L’ultima novità apportata dal Ddl fa riferimento all’autocertificazione di malattia da parte del dipendente: il lavoratore che accusa stati di malessere, ora, può presentare in maniera autonoma un certificato che va a sostituire il certificato medico tradizionale.
Tale riforma è stata assegnata alla commissione Affari Costituzionali del senato per alleggerire l’Inps, data la mole di certificati medici che arrivano quotidianamente intasandone l’attività. Al momento, anche per assenze di un giorno, è previsto un iter preciso: il dipendente malato deve farsi visitare dal proprio medico e, successivamente, farsi rilasciare un certificato che verrà inviato dallo stesso medico curante all’Inps. Una volta giunto presso la struttura di previdenza sociale, questa lo metterà a disposizione del datore di lavoro al quale spetta la decisione di inviare o meno una visita fiscale.

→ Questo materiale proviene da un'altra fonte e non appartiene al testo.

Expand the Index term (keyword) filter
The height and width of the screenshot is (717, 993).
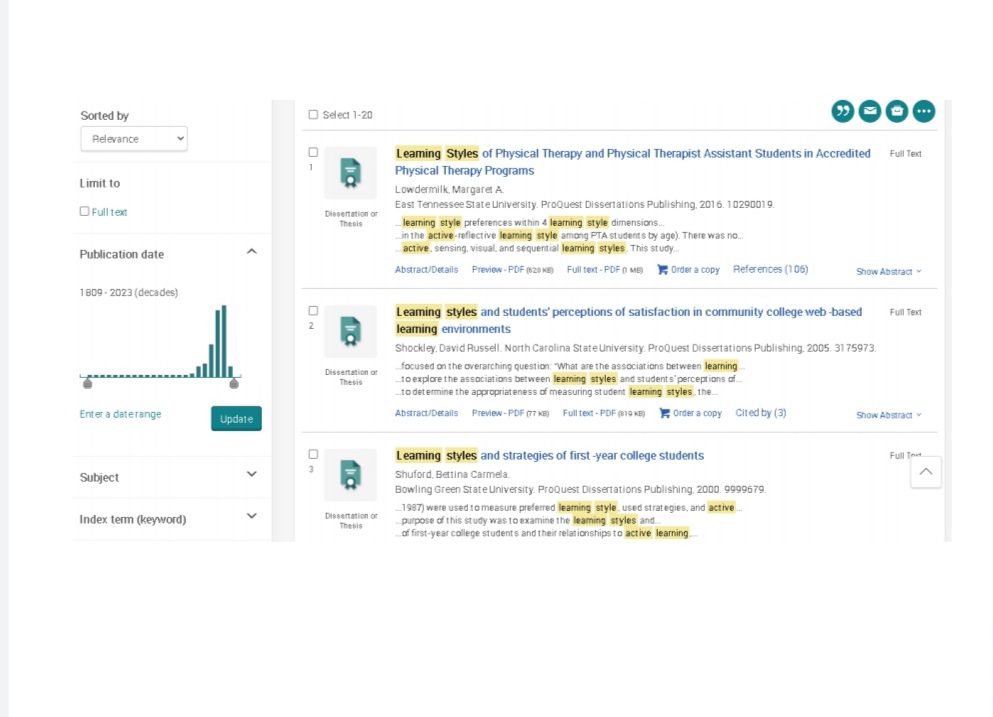click(x=251, y=518)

Diverse le critiche giunte già contro tale norma in quanto, secondo Confindustria, l’autocertificazione dello stato di malattia da parte del dipendente porterebbe ad un “incremento dei furbetti del cartellino, accrescendo il livello di assenteismo e alimentando la cultura del la furbizia del paese”.

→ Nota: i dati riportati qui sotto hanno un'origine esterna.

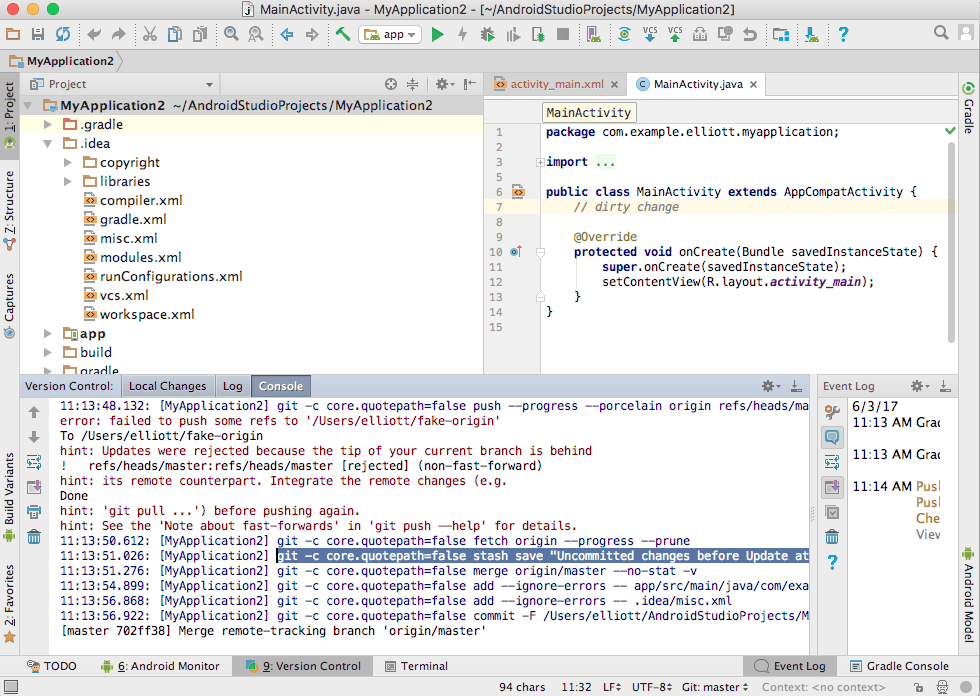Select vcs.xml in the project tree
Screen dimensions: 980x696
(x=124, y=295)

Con l’incremento delle autocertificazioni, aumentano anche i possibili rischi di assenteismo ingiustificato dei dipendenti. A tal proposito, le agenzie investigative possono offrire un aiuto al datore di lavoro e, mediante un monitoraggio continuativo del dipendente, verificare la correttezza del lavoratore e tutelare l’ azienda dai cosiddetti “furbetti”.